4月4日のワシントン・ポスト紙が「アフリカ系アメリカ人は痛みを十分に治療されていないかもしれない、その気がかりな理由」と題した記事で、興味深い論文を紹介しています。ヴァージニア大学の心理学の博士号取得候補者のケリー・M・ホフマンを主著者として、Proceedings of the National Academy of Science 誌の4月号に発表された論文、 "Racial bias in pain assessment and treatment recommendations, and false beliefs about biological differences between blacks and whites (痛みのアセスメントと治療案における人種バイアス、そして黒人と白人の間の生物学的差異に関する誤った思い込み)”です。

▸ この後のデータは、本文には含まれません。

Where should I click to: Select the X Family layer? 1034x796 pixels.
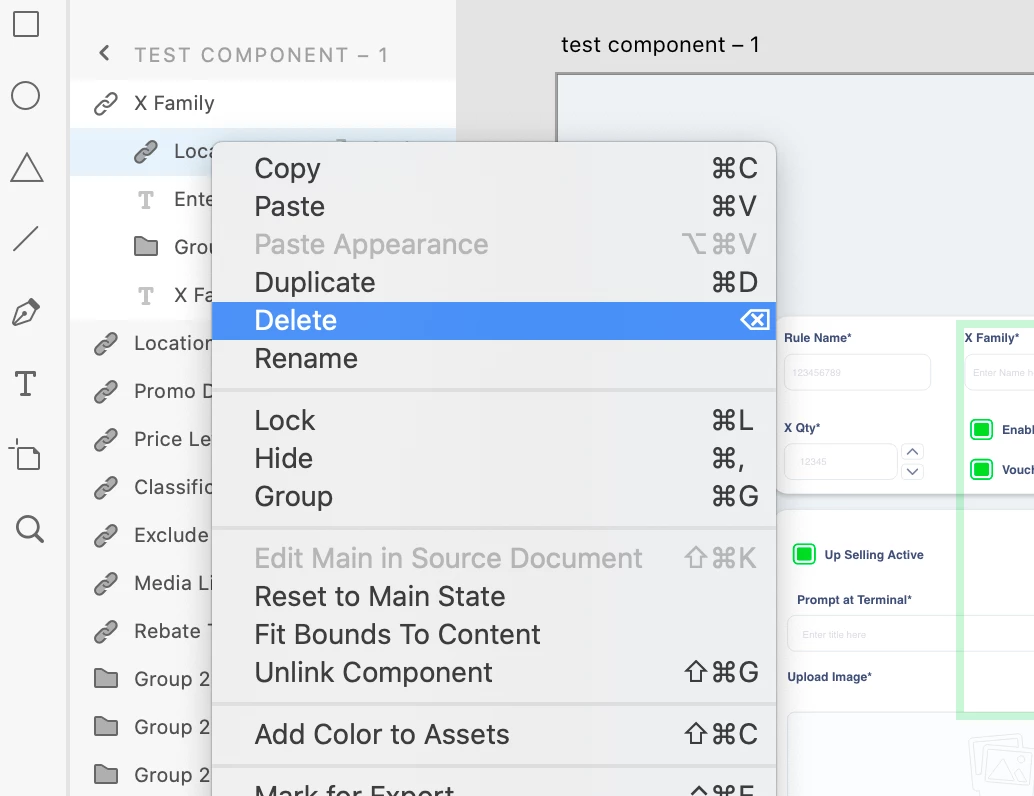262,104
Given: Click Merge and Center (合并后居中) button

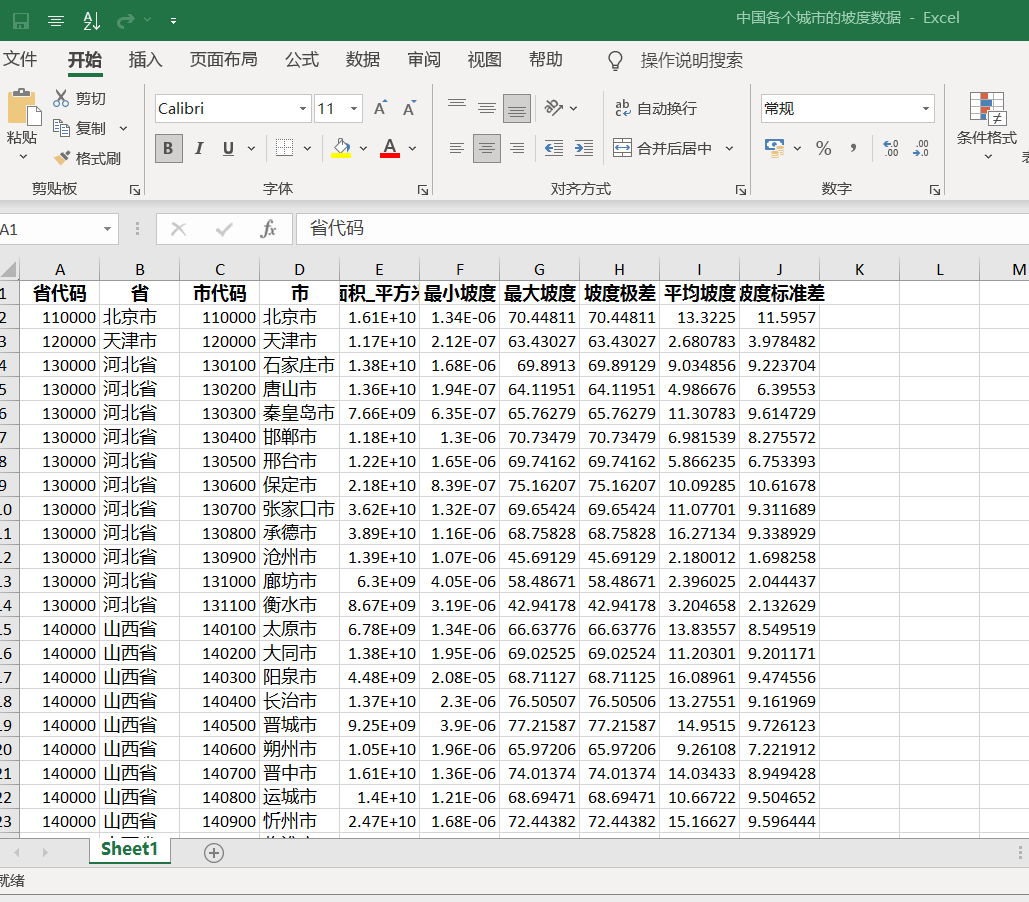Looking at the screenshot, I should [663, 148].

WP記事と元記事のアブストラクトによると、人種間の生物学的差異について誤った記述と正しい記述を織り交ぜて用意し、それらを白人の一般人92人と、白人の医学生と研修医222人に読んでもらって本当と思うかどうかを質問したところ、「黒人の皮膚は白人よりも厚い」を本当だと答えた人が、一般人では58%、医学部1年生と2年生でも40%、研修医でも25%いたといいます。
また一般人の39%が本当だと思いこんでいたのは「黒人の血は白人よりも凝固するのが速い」。医学部1年生で29%、2年生でも17%が同じ思い込みをしていますが、3年生と研修医では3%、4%と激減します。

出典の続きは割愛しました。